**WHAT YOU WILL DO**: In the data below, which lines contain "swatch"? List them by copying each one.

##############################

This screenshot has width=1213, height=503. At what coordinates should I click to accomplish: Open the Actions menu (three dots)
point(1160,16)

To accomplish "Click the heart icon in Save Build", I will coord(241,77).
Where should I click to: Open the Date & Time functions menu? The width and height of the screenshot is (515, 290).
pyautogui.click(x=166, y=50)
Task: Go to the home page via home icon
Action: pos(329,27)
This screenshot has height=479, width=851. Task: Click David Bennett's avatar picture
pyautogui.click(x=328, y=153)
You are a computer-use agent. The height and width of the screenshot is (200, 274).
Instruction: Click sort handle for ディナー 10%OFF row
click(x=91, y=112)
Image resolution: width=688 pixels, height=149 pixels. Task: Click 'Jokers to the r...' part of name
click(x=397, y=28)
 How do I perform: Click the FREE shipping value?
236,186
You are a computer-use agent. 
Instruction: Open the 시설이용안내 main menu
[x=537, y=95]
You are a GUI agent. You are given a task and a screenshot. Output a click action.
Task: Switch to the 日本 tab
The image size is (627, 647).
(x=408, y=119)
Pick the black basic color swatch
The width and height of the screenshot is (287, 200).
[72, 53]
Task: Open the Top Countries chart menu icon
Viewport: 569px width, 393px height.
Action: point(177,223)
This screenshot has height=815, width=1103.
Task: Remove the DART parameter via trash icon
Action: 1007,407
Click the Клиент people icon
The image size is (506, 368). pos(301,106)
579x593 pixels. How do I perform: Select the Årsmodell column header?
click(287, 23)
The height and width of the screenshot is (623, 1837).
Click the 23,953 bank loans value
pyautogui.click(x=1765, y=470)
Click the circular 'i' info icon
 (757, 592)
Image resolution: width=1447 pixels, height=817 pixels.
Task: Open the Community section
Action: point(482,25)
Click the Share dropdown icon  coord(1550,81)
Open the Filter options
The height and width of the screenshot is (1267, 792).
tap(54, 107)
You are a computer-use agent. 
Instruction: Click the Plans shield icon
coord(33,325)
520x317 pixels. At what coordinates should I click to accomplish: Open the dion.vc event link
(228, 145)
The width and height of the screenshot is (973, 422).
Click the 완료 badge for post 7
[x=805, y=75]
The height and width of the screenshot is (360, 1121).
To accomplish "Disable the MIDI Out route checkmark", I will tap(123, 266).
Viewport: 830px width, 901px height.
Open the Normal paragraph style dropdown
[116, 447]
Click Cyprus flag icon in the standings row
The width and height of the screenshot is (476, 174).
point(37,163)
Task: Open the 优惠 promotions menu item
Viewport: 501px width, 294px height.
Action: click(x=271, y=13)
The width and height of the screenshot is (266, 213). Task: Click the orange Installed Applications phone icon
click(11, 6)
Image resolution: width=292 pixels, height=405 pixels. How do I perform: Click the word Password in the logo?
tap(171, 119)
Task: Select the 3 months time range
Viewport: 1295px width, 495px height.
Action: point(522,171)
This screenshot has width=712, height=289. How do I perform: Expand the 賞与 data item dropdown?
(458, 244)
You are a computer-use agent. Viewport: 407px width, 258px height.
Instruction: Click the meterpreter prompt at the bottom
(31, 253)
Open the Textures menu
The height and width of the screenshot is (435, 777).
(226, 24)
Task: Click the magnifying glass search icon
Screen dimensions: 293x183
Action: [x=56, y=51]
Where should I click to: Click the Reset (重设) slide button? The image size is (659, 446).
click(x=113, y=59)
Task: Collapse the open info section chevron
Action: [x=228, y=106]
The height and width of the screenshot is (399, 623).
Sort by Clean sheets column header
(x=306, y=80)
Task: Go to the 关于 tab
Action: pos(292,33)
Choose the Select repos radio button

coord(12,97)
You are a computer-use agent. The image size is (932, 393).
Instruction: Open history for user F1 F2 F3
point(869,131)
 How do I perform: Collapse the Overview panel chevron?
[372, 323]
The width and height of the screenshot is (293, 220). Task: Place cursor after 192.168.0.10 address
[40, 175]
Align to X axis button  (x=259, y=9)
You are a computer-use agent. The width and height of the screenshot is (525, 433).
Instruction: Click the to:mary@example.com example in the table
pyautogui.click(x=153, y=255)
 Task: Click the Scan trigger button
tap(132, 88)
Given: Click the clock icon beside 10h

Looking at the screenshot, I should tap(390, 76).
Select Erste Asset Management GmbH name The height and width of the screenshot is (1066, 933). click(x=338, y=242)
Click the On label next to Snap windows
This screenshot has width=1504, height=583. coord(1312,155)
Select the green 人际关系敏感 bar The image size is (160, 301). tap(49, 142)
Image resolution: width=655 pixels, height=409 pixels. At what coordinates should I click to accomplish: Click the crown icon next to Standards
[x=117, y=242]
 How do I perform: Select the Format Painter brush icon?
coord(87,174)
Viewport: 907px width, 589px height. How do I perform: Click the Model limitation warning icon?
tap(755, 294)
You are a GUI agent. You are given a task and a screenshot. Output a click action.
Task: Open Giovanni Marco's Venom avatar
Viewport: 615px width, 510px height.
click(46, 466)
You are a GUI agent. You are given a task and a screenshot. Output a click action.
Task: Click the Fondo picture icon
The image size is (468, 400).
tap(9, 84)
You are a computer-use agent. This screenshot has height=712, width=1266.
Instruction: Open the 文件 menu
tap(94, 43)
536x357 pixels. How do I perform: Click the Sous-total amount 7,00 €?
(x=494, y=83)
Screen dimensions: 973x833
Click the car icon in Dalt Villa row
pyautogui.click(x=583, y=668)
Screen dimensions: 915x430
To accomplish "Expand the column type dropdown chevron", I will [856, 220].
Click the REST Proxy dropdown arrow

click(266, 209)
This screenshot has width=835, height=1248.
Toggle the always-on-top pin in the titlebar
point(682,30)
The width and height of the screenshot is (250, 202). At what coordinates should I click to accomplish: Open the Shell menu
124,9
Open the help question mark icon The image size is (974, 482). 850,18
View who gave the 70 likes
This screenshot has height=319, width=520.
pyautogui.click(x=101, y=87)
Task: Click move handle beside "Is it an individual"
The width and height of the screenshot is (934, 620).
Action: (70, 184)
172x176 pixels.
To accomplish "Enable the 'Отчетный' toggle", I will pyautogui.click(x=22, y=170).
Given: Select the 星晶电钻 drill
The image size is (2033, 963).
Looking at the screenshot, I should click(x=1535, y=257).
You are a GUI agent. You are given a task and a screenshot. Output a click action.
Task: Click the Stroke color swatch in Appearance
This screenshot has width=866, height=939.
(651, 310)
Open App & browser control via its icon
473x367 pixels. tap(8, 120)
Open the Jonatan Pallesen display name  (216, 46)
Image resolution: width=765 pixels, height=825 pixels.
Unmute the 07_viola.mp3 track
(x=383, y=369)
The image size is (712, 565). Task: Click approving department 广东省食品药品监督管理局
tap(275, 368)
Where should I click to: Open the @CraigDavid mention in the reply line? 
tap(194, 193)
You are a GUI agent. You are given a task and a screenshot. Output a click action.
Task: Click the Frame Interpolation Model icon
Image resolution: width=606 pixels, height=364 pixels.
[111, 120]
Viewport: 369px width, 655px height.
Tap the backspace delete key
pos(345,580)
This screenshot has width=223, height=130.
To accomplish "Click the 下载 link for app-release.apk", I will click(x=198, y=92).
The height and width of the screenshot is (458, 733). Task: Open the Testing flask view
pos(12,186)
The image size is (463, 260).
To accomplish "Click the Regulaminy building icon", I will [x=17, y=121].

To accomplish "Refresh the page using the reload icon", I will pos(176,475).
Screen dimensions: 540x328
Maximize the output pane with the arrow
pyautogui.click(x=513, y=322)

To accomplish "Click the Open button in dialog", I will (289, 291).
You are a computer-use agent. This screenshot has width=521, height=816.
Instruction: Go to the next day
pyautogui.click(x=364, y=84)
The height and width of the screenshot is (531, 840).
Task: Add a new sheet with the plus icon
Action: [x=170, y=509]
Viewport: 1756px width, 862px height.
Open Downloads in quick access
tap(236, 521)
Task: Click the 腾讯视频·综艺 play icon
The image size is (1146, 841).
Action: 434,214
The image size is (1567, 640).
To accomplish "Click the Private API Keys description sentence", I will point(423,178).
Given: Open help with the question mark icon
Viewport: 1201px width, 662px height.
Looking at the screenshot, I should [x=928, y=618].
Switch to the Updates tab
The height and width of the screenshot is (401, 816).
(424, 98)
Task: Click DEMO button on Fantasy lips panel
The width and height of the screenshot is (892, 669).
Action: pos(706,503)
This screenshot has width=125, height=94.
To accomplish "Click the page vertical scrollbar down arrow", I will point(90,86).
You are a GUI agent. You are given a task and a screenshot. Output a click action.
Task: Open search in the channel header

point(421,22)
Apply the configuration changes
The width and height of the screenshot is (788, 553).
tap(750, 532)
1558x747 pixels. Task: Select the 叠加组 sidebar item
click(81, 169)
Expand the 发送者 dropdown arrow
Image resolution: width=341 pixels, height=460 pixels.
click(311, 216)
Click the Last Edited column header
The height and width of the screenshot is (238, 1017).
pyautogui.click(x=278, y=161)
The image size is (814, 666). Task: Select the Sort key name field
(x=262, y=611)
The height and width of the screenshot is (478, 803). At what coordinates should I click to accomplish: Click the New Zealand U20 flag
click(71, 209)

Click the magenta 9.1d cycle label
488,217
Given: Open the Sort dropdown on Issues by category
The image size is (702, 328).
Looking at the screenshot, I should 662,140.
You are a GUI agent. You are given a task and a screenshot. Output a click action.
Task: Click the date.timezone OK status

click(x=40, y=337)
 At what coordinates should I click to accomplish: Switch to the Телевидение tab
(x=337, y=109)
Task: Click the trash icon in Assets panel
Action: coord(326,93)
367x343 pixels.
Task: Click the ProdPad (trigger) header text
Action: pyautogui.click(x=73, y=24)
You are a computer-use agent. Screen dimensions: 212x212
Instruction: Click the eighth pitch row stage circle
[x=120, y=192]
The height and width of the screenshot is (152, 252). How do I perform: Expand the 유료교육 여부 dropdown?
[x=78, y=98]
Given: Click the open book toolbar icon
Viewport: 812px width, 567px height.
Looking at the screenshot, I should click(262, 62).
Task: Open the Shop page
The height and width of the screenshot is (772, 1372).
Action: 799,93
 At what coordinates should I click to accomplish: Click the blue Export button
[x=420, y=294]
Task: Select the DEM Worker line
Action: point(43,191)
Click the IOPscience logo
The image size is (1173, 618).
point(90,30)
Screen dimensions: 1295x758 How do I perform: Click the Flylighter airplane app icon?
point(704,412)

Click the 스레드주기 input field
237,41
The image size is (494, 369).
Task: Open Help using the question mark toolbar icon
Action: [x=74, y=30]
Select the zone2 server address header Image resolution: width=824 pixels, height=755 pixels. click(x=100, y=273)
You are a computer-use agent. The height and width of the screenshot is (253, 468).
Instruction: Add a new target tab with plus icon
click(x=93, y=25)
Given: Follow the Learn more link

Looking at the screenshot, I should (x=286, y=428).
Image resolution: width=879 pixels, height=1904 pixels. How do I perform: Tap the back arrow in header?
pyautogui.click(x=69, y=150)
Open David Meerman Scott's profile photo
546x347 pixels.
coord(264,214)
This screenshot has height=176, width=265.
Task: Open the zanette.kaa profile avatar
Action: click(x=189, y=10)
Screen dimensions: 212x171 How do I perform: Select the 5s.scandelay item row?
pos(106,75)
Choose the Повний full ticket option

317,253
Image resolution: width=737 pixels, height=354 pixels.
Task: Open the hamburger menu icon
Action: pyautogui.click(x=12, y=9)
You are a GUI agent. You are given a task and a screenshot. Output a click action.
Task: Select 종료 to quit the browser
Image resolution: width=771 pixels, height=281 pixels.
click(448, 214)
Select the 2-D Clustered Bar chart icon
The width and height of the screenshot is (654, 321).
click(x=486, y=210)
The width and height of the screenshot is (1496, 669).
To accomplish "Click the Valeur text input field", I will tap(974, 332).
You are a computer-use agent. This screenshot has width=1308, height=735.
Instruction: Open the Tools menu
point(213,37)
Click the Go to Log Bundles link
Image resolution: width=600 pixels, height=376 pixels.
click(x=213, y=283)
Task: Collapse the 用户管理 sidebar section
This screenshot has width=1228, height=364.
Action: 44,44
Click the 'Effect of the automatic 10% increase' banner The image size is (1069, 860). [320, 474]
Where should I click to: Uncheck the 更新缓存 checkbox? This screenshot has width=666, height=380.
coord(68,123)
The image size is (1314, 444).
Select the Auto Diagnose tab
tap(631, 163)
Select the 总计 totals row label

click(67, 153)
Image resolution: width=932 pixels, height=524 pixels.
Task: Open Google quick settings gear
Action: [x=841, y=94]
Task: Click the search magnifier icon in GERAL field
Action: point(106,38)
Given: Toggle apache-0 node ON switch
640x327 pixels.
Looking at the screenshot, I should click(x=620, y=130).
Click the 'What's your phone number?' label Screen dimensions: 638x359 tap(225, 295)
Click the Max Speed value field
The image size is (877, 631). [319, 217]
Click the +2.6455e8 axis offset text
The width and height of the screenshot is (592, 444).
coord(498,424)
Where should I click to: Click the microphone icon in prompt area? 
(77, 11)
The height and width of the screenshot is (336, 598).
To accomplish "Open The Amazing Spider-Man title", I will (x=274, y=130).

##############################

**COMPLETED TASK**:
Pick the black basic color swatch
Task: Click the Stroke color swatch in Appearance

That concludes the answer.